For many consumers addressing the challenges of energy efficiency or development of local energy production, the question of investment is central. Residential customers do not always have the necessary funds, the industry prioritizes investments in the production tool, public customers seek to reduce their expenses and their debt.
All or almost all can be attracted by the outsourcing of investments, object of contracting models.
But what are these models? In which countries are they deployed? Why do they sometimes remain unrecognized?
First of all, let’s specify what we are talking about: there are several contracting models. The ones I have most frequently met are:
- The Energy Contracting: this model consists, for a consumer, in buying energy produced on his premises by outsourcing the financing, construction, operation, maintenance and optimization of the generation facilities.
- The Comfort Contracting, also called “Chauffage”: this model consists for a consumer to buy a performance of comfort such as the temperature, in his premises, by outsourcing, the exploitation, the maintenance and the optimization of necessary facilities.
- The Performance Contracting: this model allows a consumer to delegate the achievement of energy savings to a third party, who will make the necessary investment and operating decisions and will be paid by capturing, for a certain period, the savings made. This model outsources financing and risks associated with energy efficiency.
- A more complete “contracting” combining two previously mentioned components.

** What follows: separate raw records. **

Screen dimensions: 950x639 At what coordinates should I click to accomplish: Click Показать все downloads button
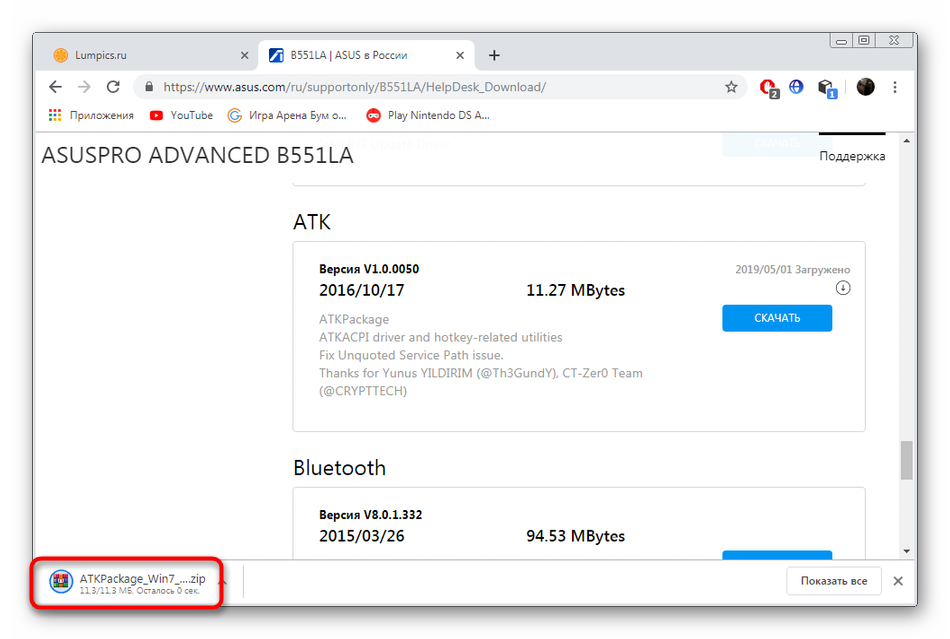coord(832,581)
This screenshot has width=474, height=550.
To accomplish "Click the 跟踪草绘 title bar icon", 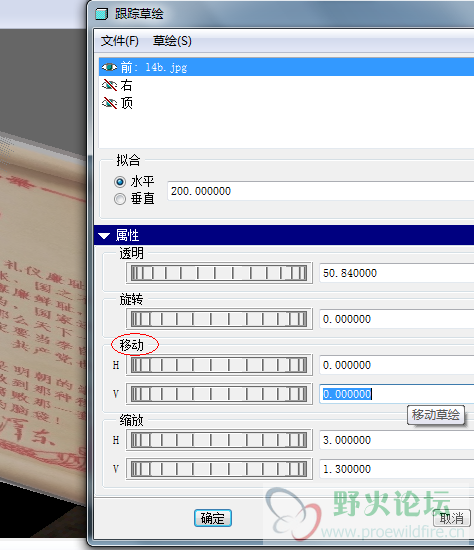I will tap(101, 14).
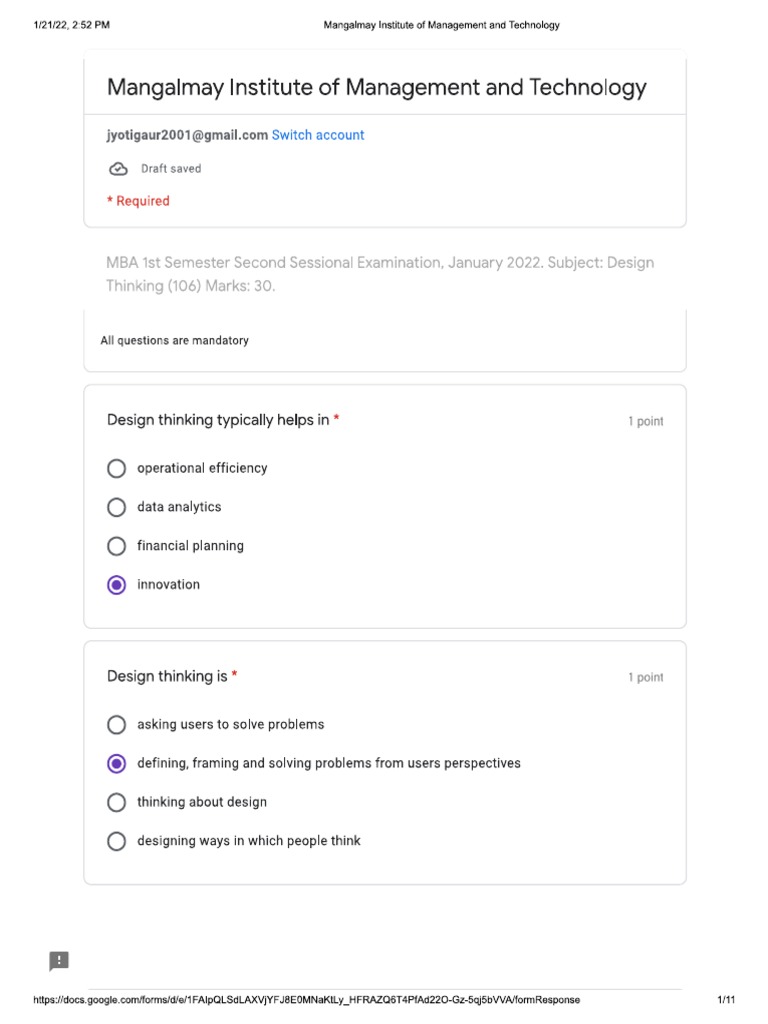Choose 'asking users to solve problems'

(x=117, y=724)
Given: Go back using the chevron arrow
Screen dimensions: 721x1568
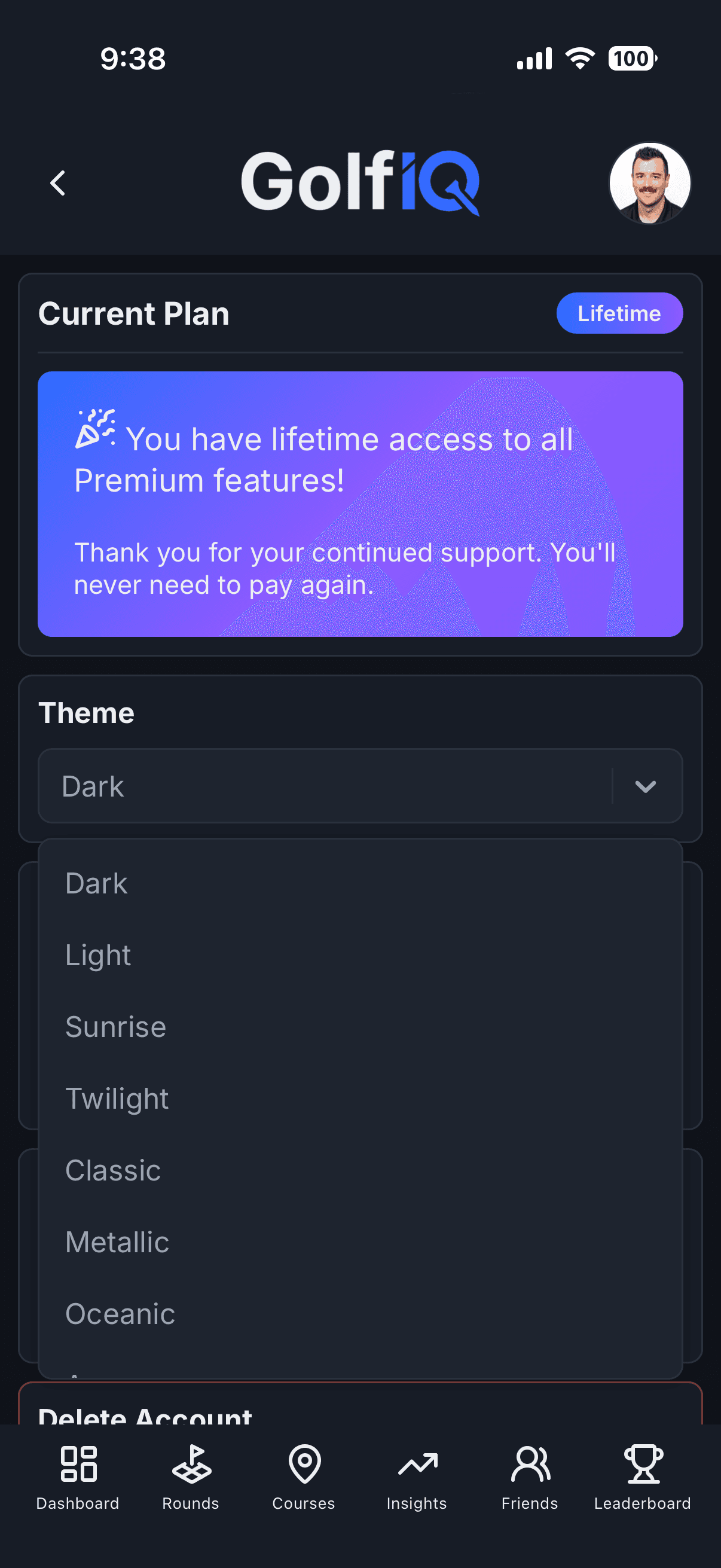Looking at the screenshot, I should click(x=58, y=182).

The deployment of these models in a country necessarily depends on the country’s market conditions: for example, Energy Contracting is necessarily less meaningful in a country where district heating networks are highly developed; Performance Contracting, which is more complex for a consumer to understand than one might imagine at first, requires a network of engaged actors and a model-educated market for many years.
These models are usually difficult to deploy: all of them involve some risks outsourced by the consumer. Managing these risks requires energy service providers to have a thorough understanding of legal and financial engineering. The required level is rarely achieved: the profitability of these models is heavily affected and, as a result, energy service providers are often limited to a shy, defensive approach to prevent competitors from returning to their customers through this process.
The lack of control over legal and financial issues does not only have economic consequences. It very often generates a clumsy, chaotic, sometimes tense relationship between the supplier and his client, which can cause the customer suspicion towards the supplier and the model itself and suspicion of dishonesty. The maturation process of the market and the adoption of the model are greatly slowed down.
This is the exact opposite of what the market needs.
The energy transition must be financed. The only appeal to public funds injected in the form of grants is insufficient and, unfortunately, often counterproductive. All mechanisms allowing private investors to participate are valuable and must be carefully developed.
In the case of contracting models, it is a complete set of measures and conditions that the energy ecosystem needs: a favourable regulatory framework devoid of excessive technocracy, an accompaniment of service providers to build a profitable business, a market education as to the merits of these offers, a way for consumers to know the level of providers who come to them.
In short, contracting models provide an immediate example of the type of global, systemic initiatives that will be required to deploy in the future for successful ecosystem transformation.